I've been working with SSE for a while now, and I've seen my share of alignment issues. This, however, is beyond my understanding:
I get different alignment whether I run the program using F5 (debug) or whether I run it outside the debugger (Ctrl+F5)!
Some background info:
I'm using a wrapper for a SSE-enabled datatype - with overloaded operators and custom allocator (overloadednew
and delete
operators using _mm_malloc
and _mm_free
). But in the example below, I've managed to reduce to problem even further, i.e. the issue also happens even if I don't use the custom allocator.
As you can see below, in main() I dynamically allocate a TestClass object on the heap, which contains a SSEVector type object.

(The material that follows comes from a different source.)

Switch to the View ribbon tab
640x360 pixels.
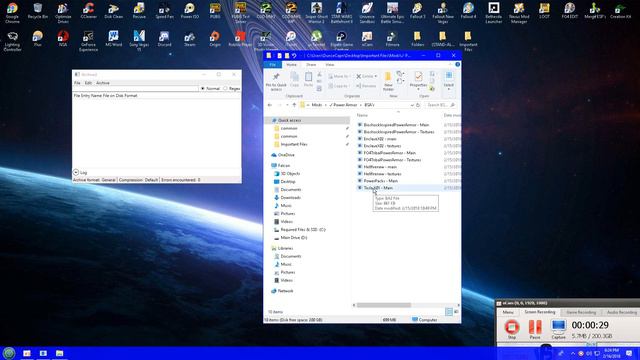point(330,64)
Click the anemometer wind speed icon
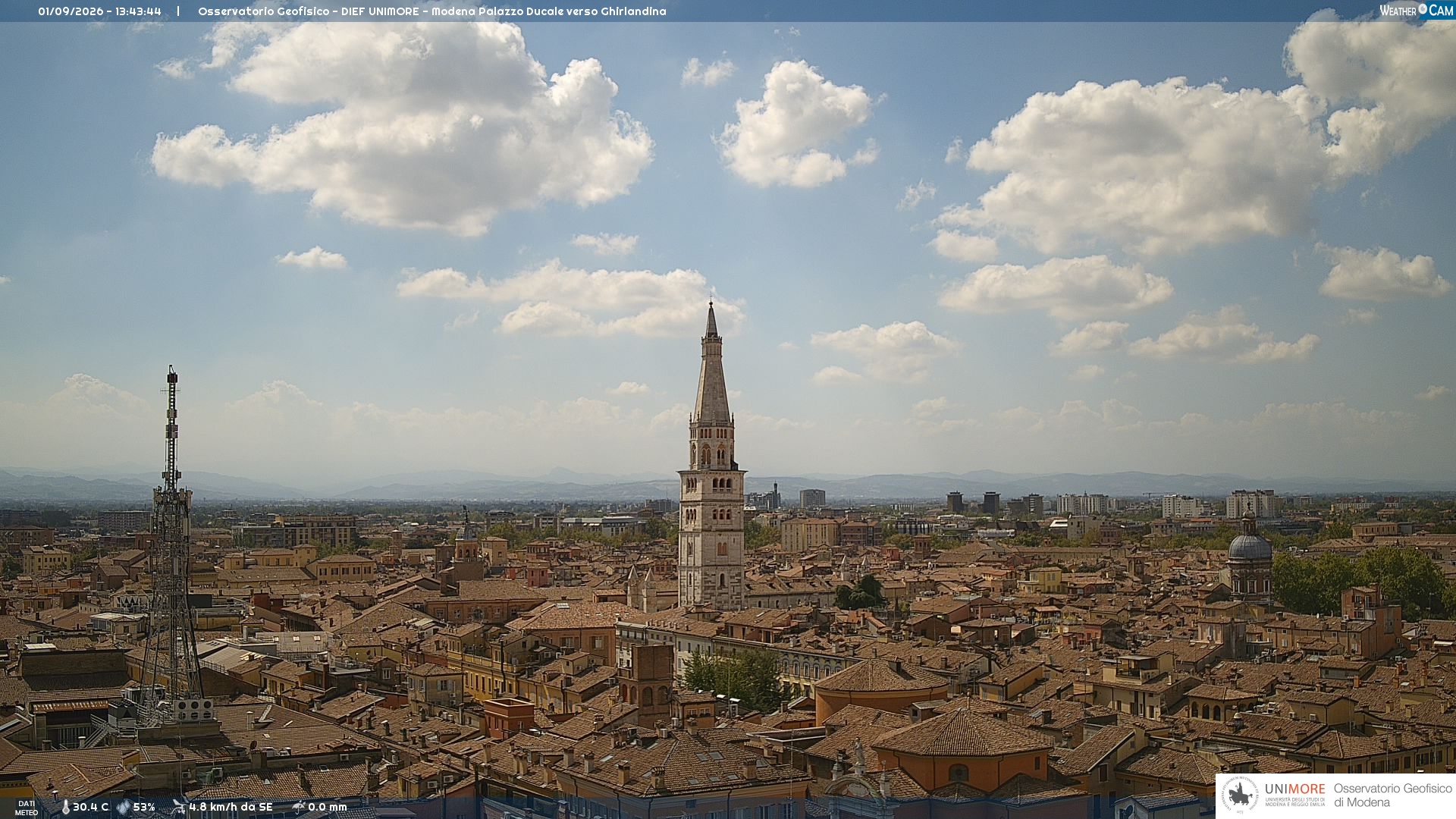1456x819 pixels. pyautogui.click(x=179, y=807)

I'm using a dummy float[2]
member variable to "missalign" the stack a bit.
I obtain the following output when I run with F5:
object address 00346678
_memberVariable1 address 00346678
_sseVector address 00346688
And if I run with Ctrl+F5:
object address 00345B70
_memberVariable1 address 00345B70
_sseVector address 00345B80
As you can see, the alignment is different (i.e. not 16-byte) when I run it in the debugger. Is it just a coincidence that the alignment is correct when using Ctrl-F5? I'm using Visual Studio 2010 with a new project (default settings).
If I declare the object on the stack, i.e. TestClass myObject;
, this issue does not appear. Using __declspec(align(16))
does not help, either.
The code I used to reproduce the issue:
#include <iostream>
#include <string>
#include <xmmintrin.h> // SSE
//#include "DynAlignedAllocator.h"
//////////////////////////////////////////////////////////////
class SSEVector /*: public DynAlignedAllocator<16>*/
{
public:
SSEVector() { }
__m128 vec;
};
class TestClass
{
public:
TestClass() { }
/*__declspec(align(16))*/ float _memberVariable1 [2];
SSEVector _sseVector;
};
//////////////////////////////////////////////////////////////
int main (void)
{
TestClass* myObject = new TestClass;
std::cout << "object address " << myObject << std::endl;
std::cout << "_memberVariable1 address " << &(myObject->_memberVariable1) << std::endl;
std::cout << "_sseVector address " << &(myObject->_sseVector) << std::endl;
delete myObject;
// wait for ENTER
std::string dummy;
std::getline(std::cin, dummy);
return 0;
}
Any hints or commentaries are greatly appreciated. Thanks in advance.